> [Data records]
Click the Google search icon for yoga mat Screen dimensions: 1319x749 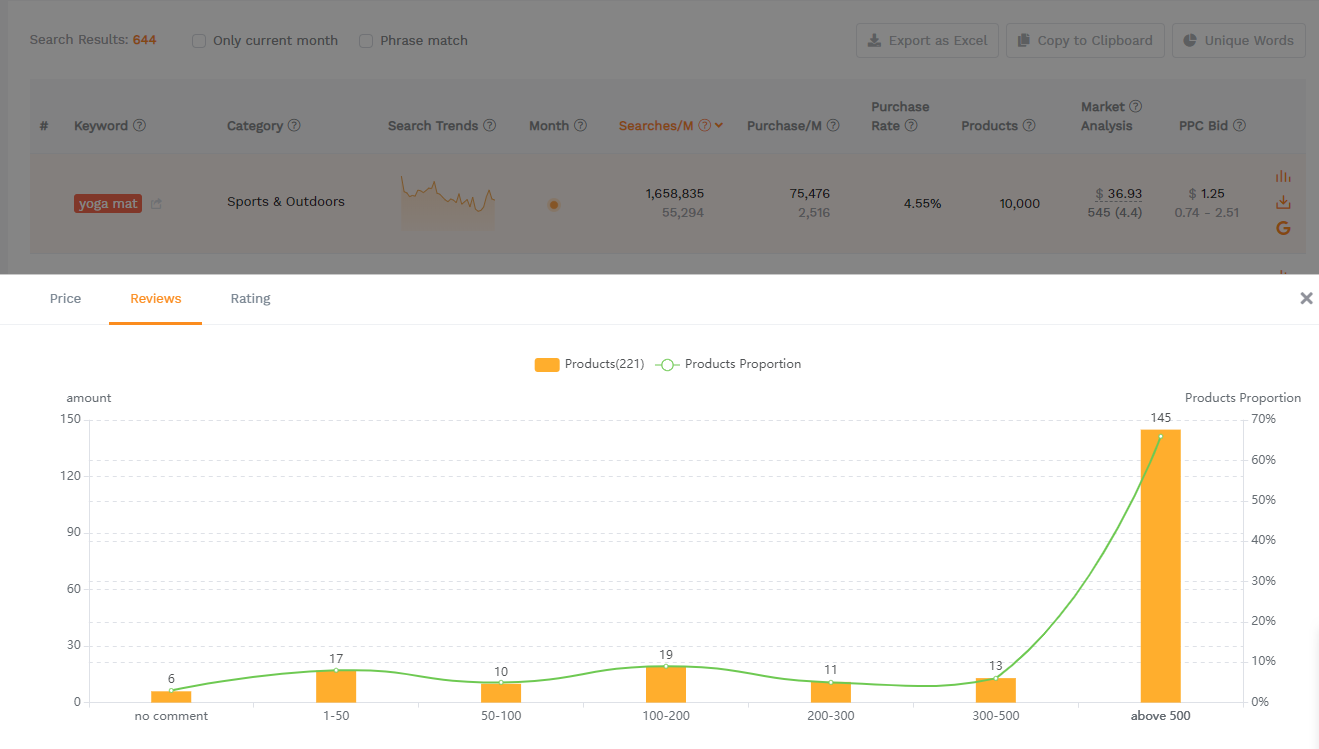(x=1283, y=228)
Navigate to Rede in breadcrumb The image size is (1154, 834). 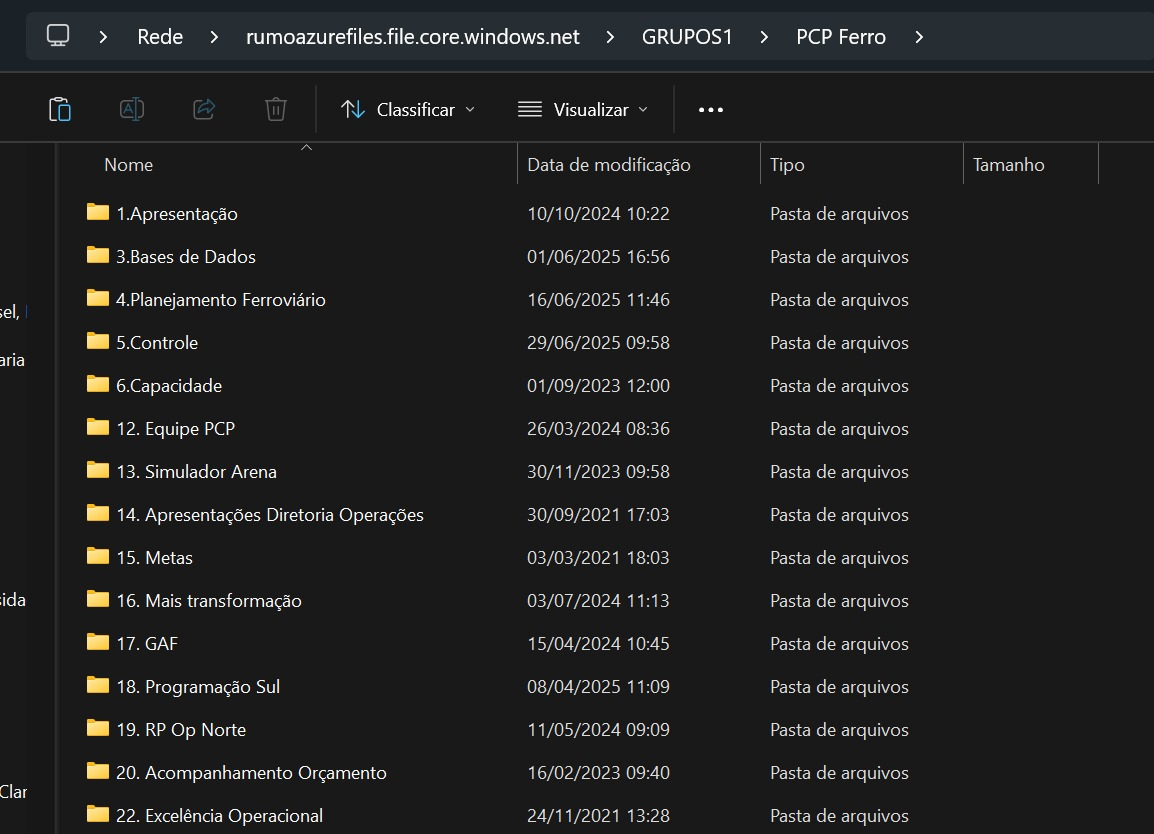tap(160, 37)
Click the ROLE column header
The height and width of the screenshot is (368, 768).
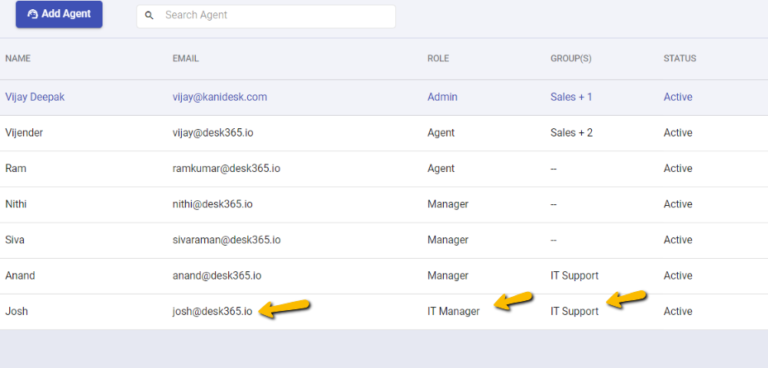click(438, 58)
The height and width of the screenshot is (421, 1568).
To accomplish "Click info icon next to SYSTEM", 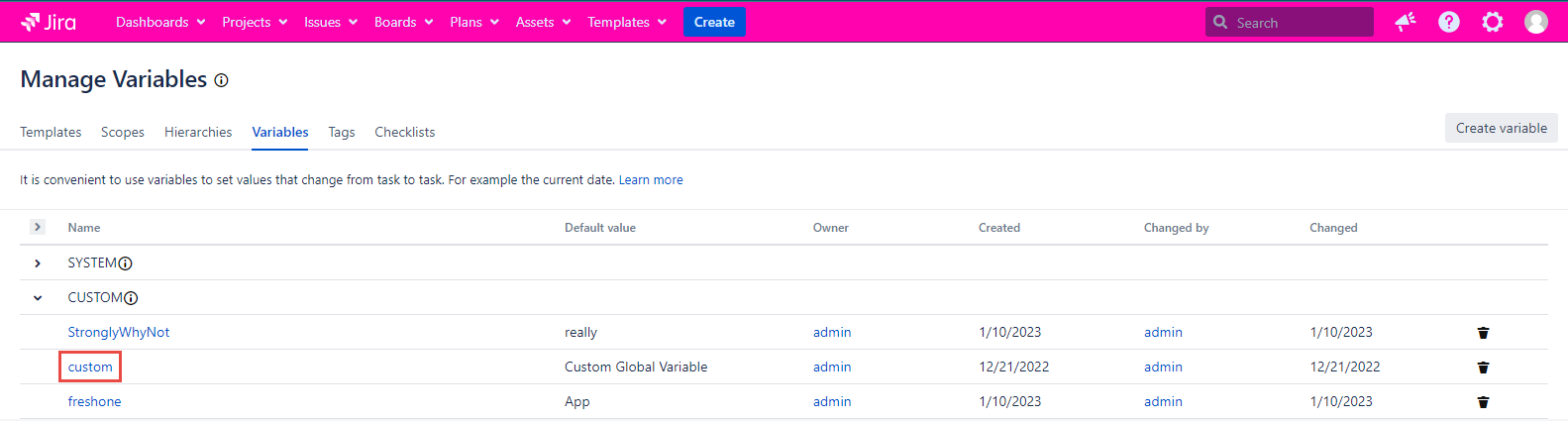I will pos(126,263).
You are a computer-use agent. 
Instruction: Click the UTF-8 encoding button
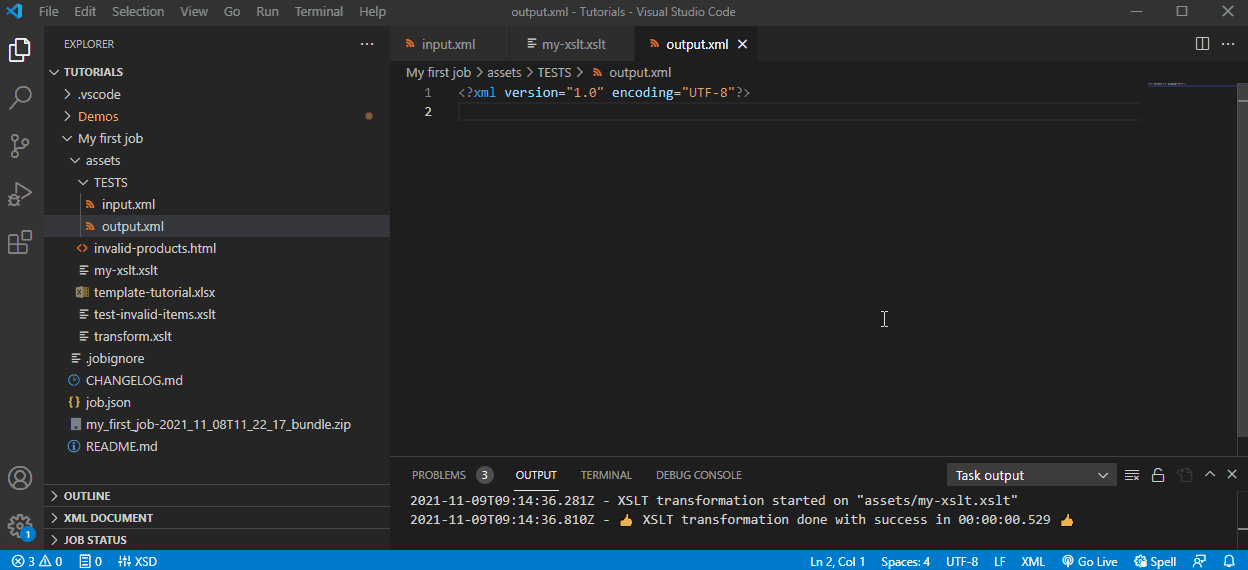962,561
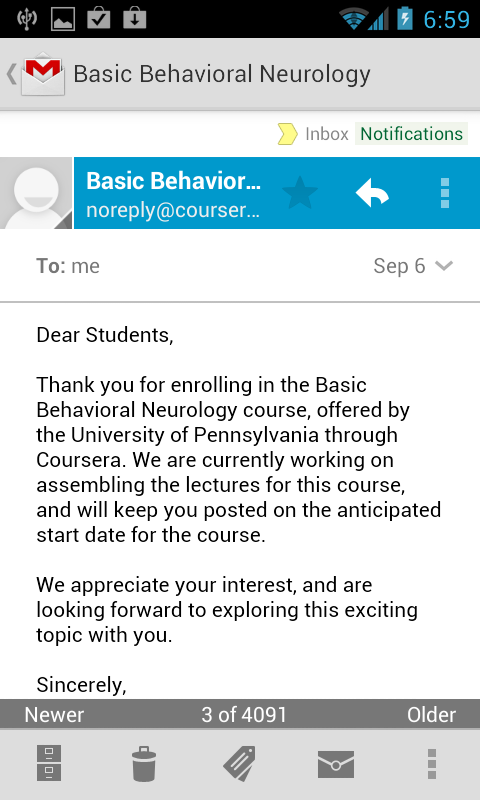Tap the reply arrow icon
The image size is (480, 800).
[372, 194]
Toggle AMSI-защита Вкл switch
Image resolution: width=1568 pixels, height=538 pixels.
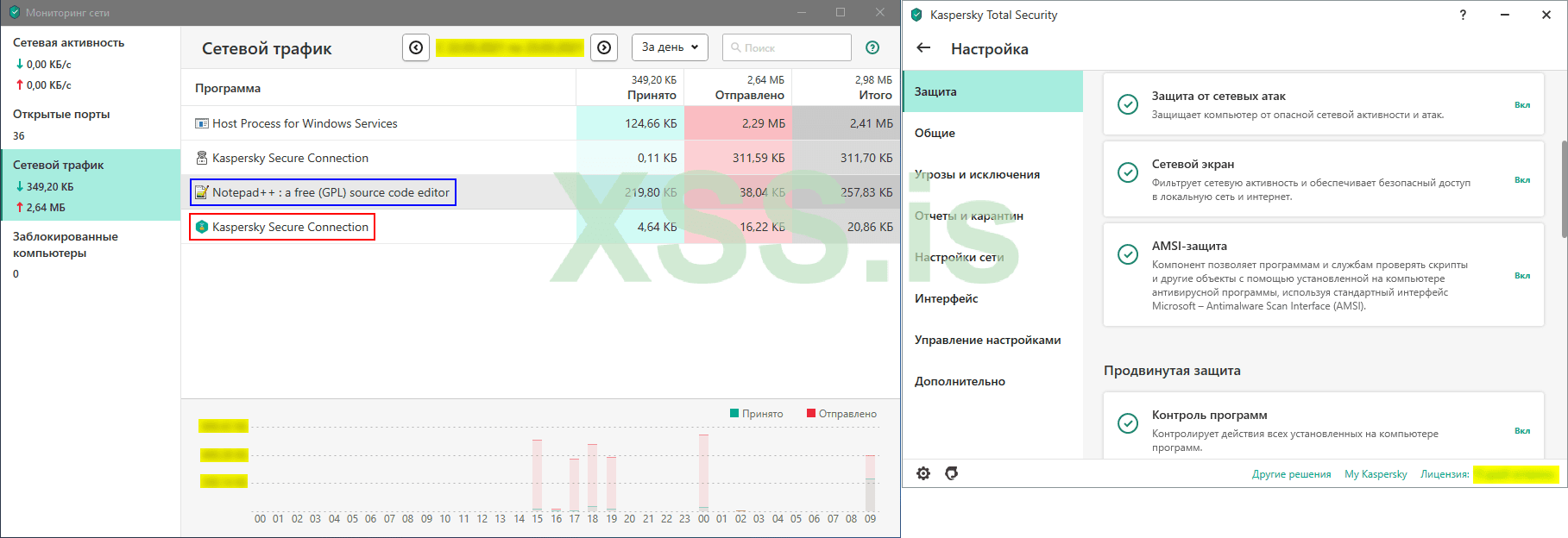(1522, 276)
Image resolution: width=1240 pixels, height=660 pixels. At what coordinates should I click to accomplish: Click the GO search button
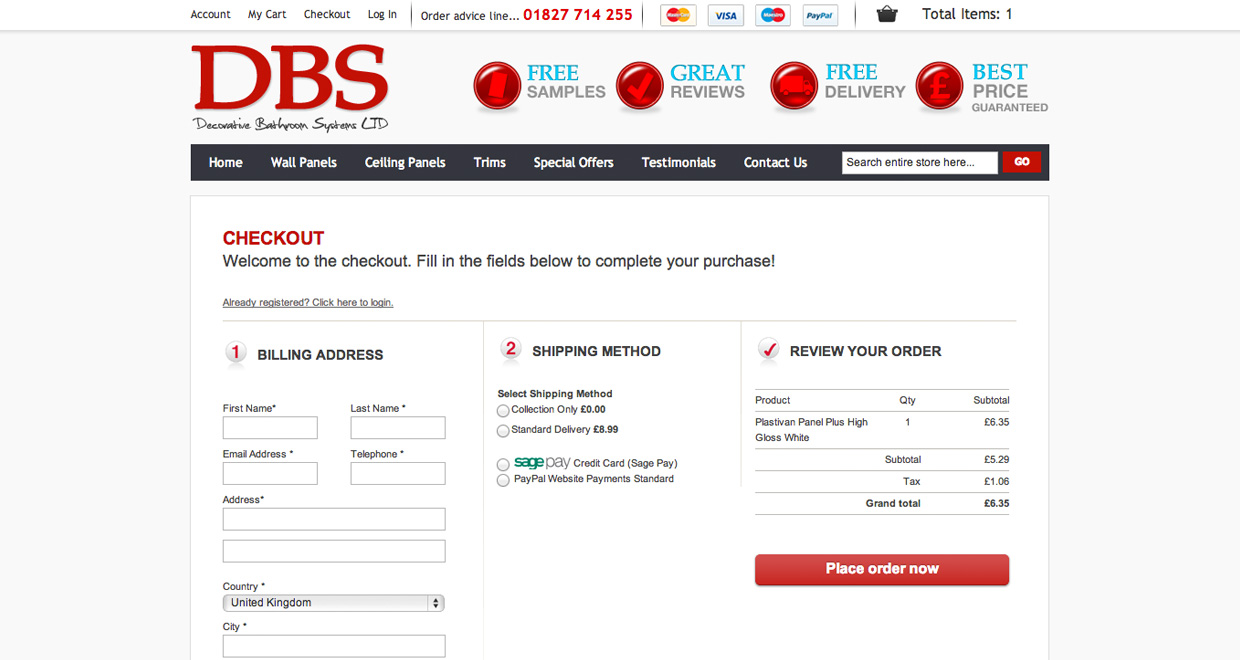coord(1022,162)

> [Problem requirements] Exact reproduction is required for the lines from the one containing "Image resolution: width=1568" through the end of the material, and for those lines only, without pictures.

> [Solution to this problem]
Image resolution: width=1568 pixels, height=538 pixels.
(1522, 276)
Image resolution: width=1240 pixels, height=660 pixels. At what coordinates should I click to accomplish: Click the GO search button
coord(1022,162)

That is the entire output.